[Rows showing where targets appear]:
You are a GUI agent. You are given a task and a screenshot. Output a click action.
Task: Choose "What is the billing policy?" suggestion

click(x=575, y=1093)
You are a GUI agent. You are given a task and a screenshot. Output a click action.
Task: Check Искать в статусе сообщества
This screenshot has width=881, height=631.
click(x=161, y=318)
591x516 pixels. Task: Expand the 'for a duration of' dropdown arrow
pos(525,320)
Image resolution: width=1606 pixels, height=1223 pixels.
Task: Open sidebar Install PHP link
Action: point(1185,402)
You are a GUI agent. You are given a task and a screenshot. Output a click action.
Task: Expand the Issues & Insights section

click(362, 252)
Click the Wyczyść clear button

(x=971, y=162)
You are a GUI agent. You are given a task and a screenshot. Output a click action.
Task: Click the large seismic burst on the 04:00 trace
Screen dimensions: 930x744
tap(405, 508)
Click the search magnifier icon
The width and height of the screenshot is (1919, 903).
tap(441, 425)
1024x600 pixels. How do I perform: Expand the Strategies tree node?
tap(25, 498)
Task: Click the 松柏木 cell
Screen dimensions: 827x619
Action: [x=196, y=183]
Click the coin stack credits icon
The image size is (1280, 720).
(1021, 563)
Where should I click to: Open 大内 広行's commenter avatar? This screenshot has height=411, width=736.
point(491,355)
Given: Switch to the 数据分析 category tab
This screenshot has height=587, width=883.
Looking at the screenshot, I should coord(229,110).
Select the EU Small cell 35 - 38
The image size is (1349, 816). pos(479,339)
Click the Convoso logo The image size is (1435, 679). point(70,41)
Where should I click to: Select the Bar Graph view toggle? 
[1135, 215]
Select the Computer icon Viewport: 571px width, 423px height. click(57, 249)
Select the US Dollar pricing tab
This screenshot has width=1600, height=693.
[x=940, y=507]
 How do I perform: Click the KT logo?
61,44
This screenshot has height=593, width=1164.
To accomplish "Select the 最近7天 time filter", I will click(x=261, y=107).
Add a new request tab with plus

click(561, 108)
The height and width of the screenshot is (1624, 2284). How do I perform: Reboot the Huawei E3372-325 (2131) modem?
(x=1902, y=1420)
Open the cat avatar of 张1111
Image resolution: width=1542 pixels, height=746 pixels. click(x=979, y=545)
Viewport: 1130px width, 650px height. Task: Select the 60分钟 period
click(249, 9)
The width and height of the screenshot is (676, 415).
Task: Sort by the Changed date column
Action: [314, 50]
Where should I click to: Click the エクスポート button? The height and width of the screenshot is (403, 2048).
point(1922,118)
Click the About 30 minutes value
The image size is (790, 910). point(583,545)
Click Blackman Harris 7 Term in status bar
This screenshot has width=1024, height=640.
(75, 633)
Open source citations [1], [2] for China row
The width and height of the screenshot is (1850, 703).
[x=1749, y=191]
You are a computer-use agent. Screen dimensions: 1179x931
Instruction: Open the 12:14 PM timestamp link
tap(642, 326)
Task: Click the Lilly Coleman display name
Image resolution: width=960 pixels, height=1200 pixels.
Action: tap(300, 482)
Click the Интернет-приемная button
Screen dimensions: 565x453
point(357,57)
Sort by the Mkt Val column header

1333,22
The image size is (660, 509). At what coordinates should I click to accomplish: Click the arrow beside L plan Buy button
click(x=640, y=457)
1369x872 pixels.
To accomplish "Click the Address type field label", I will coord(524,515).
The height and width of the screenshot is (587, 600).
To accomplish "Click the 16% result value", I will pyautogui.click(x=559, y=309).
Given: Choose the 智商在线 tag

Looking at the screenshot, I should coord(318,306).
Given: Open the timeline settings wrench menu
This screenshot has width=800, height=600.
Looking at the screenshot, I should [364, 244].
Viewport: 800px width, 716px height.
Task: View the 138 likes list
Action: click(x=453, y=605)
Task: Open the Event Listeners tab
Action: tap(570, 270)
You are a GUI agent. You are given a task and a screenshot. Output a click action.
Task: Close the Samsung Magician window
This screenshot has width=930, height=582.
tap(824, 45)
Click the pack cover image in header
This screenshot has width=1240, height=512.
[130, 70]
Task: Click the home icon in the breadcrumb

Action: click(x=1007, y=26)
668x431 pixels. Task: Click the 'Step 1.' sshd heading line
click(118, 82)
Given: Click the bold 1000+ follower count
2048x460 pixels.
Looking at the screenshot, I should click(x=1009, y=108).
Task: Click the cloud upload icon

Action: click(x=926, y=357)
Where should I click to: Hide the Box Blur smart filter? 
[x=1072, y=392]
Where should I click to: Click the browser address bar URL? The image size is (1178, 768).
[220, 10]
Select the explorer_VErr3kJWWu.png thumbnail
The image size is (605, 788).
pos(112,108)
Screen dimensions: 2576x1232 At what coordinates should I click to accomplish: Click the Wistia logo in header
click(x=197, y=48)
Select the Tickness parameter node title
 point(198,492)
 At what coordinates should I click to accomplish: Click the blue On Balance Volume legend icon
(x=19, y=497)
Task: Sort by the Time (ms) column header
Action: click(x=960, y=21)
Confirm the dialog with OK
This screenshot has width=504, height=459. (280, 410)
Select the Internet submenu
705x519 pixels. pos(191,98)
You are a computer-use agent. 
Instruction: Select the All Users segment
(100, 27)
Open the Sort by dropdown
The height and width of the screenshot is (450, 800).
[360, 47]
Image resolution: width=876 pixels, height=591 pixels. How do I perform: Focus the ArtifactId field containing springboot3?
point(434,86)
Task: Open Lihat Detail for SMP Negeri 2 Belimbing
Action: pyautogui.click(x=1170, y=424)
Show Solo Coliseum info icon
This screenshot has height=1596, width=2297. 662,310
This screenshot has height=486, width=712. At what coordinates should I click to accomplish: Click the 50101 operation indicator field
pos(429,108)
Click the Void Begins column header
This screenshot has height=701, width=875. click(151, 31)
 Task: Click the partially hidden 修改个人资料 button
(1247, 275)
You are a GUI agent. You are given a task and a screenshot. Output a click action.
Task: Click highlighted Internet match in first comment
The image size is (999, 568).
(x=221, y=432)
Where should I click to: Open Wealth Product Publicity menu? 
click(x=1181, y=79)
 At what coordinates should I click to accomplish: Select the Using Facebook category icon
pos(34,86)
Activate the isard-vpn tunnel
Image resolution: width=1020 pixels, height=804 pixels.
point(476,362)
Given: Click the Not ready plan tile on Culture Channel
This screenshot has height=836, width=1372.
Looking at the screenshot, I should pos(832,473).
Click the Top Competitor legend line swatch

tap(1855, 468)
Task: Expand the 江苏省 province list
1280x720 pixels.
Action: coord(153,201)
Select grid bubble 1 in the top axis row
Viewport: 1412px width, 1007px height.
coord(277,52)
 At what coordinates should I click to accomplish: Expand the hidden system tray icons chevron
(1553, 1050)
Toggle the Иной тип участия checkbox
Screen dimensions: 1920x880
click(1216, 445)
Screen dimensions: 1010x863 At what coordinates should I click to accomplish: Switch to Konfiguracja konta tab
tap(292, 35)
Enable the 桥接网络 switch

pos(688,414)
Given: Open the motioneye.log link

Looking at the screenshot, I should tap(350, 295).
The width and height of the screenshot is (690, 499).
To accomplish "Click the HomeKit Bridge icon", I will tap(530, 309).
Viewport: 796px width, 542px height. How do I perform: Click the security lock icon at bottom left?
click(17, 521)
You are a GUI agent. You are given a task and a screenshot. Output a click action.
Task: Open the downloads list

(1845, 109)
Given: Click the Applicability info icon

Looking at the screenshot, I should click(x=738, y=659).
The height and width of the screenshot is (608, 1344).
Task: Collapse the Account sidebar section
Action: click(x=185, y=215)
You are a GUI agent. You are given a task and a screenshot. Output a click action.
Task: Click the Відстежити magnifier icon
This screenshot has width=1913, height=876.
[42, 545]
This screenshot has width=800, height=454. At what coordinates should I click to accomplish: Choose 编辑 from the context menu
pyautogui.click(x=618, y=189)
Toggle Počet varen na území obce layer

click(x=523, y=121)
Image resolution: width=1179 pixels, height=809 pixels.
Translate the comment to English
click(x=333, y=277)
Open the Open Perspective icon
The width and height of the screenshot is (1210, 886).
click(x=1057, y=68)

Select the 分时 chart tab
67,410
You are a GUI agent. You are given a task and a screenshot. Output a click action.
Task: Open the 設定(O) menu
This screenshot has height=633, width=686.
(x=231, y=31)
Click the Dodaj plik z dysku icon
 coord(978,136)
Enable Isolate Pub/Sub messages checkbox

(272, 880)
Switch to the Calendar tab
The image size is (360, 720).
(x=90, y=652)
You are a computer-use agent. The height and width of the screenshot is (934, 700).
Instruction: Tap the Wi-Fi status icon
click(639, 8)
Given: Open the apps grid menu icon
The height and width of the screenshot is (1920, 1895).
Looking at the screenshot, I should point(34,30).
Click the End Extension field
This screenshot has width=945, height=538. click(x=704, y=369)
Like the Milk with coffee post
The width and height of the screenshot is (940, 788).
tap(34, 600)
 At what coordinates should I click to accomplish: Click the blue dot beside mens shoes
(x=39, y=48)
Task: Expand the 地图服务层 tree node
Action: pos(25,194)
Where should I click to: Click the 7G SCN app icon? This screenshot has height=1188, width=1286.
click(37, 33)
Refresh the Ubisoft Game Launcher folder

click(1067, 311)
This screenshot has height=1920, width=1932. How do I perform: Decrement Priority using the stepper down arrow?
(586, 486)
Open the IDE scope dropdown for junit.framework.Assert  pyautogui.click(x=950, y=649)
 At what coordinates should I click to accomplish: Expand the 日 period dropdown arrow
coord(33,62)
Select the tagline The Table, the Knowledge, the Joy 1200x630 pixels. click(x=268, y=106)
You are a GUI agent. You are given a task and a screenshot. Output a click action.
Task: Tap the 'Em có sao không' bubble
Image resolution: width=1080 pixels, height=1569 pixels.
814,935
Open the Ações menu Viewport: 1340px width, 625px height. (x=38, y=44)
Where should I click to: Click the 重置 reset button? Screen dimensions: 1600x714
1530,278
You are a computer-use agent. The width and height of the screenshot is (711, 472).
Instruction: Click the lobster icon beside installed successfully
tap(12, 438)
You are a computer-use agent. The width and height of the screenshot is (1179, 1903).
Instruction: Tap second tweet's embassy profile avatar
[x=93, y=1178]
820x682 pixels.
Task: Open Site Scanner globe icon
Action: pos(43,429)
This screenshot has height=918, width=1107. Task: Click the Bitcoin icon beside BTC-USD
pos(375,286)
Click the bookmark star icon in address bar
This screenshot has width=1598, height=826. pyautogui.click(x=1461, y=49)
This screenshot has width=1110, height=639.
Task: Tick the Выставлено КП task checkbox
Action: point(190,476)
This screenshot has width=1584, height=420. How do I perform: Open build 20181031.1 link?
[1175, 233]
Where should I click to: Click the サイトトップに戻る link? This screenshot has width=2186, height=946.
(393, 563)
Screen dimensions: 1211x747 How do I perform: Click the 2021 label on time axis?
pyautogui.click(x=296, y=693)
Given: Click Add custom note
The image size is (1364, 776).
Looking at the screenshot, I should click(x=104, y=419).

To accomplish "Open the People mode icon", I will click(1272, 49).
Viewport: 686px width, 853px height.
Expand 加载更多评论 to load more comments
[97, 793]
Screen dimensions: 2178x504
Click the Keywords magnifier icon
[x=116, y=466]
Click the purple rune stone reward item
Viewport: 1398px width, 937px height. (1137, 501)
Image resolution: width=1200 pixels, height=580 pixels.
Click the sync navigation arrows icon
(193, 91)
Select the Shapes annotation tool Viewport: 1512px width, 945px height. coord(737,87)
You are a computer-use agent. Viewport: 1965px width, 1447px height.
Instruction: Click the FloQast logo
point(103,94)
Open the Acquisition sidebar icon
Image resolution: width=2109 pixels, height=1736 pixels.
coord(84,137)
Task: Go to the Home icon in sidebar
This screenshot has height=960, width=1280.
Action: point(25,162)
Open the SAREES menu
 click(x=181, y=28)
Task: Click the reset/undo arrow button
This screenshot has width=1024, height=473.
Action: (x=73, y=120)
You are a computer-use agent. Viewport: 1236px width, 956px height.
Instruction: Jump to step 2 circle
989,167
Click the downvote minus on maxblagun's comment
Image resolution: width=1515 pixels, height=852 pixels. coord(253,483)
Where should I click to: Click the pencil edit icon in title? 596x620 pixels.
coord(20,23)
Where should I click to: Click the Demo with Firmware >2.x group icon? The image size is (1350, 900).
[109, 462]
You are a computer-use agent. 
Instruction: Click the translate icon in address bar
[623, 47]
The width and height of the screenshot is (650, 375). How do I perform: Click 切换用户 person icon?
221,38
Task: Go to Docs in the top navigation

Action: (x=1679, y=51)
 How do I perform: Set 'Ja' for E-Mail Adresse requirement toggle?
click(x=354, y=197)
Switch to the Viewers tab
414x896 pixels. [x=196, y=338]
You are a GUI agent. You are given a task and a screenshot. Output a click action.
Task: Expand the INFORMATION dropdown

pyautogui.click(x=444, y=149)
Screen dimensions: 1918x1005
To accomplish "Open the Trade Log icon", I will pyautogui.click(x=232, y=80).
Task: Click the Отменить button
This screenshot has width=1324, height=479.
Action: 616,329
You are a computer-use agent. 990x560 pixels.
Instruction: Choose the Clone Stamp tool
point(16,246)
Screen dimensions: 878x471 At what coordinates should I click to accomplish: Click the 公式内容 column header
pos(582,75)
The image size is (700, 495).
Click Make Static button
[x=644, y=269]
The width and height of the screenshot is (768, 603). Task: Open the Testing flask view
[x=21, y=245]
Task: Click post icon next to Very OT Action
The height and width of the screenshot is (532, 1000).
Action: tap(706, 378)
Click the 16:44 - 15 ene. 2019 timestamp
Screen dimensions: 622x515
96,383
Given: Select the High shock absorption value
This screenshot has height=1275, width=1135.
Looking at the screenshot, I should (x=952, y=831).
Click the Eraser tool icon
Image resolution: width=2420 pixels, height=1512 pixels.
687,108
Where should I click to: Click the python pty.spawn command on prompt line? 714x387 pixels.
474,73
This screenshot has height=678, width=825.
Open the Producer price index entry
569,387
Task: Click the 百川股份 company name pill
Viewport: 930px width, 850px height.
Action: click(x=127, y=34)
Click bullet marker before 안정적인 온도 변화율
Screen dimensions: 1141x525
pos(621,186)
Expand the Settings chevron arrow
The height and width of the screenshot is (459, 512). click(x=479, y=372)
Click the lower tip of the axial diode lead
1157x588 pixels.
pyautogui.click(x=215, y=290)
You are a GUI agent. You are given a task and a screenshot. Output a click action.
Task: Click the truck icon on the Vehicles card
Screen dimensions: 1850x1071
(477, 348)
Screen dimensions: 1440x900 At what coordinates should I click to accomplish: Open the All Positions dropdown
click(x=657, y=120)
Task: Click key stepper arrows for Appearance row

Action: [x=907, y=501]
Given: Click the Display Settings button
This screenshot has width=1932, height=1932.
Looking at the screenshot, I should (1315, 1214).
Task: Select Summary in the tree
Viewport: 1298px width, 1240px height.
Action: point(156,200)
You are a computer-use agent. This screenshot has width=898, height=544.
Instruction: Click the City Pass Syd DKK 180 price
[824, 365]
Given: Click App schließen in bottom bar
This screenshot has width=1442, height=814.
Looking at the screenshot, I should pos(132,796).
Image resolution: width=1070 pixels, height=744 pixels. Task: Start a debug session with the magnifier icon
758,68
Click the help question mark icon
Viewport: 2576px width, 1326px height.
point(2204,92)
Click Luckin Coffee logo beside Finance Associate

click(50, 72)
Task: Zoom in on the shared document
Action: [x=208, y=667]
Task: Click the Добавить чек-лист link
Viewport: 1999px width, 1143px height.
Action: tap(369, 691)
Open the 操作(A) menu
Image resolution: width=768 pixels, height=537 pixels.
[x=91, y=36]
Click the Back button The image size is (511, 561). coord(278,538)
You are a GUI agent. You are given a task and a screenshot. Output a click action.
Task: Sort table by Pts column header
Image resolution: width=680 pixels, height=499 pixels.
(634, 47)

[GOAL]: Can you return, unchanged, the records starting at the line containing "Click the help question mark icon" and ending at the final line of the records?

[OUTPUT OF THE TASK]:
Click the help question mark icon
Viewport: 2576px width, 1326px height.
point(2204,92)
Click Luckin Coffee logo beside Finance Associate

click(50, 72)
Task: Zoom in on the shared document
Action: [x=208, y=667]
Task: Click the Добавить чек-лист link
Viewport: 1999px width, 1143px height.
Action: tap(369, 691)
Open the 操作(A) menu
Image resolution: width=768 pixels, height=537 pixels.
[x=91, y=36]
Click the Back button The image size is (511, 561). coord(278,538)
You are a GUI agent. You are given a task and a screenshot. Output a click action.
Task: Sort table by Pts column header
Image resolution: width=680 pixels, height=499 pixels.
(634, 47)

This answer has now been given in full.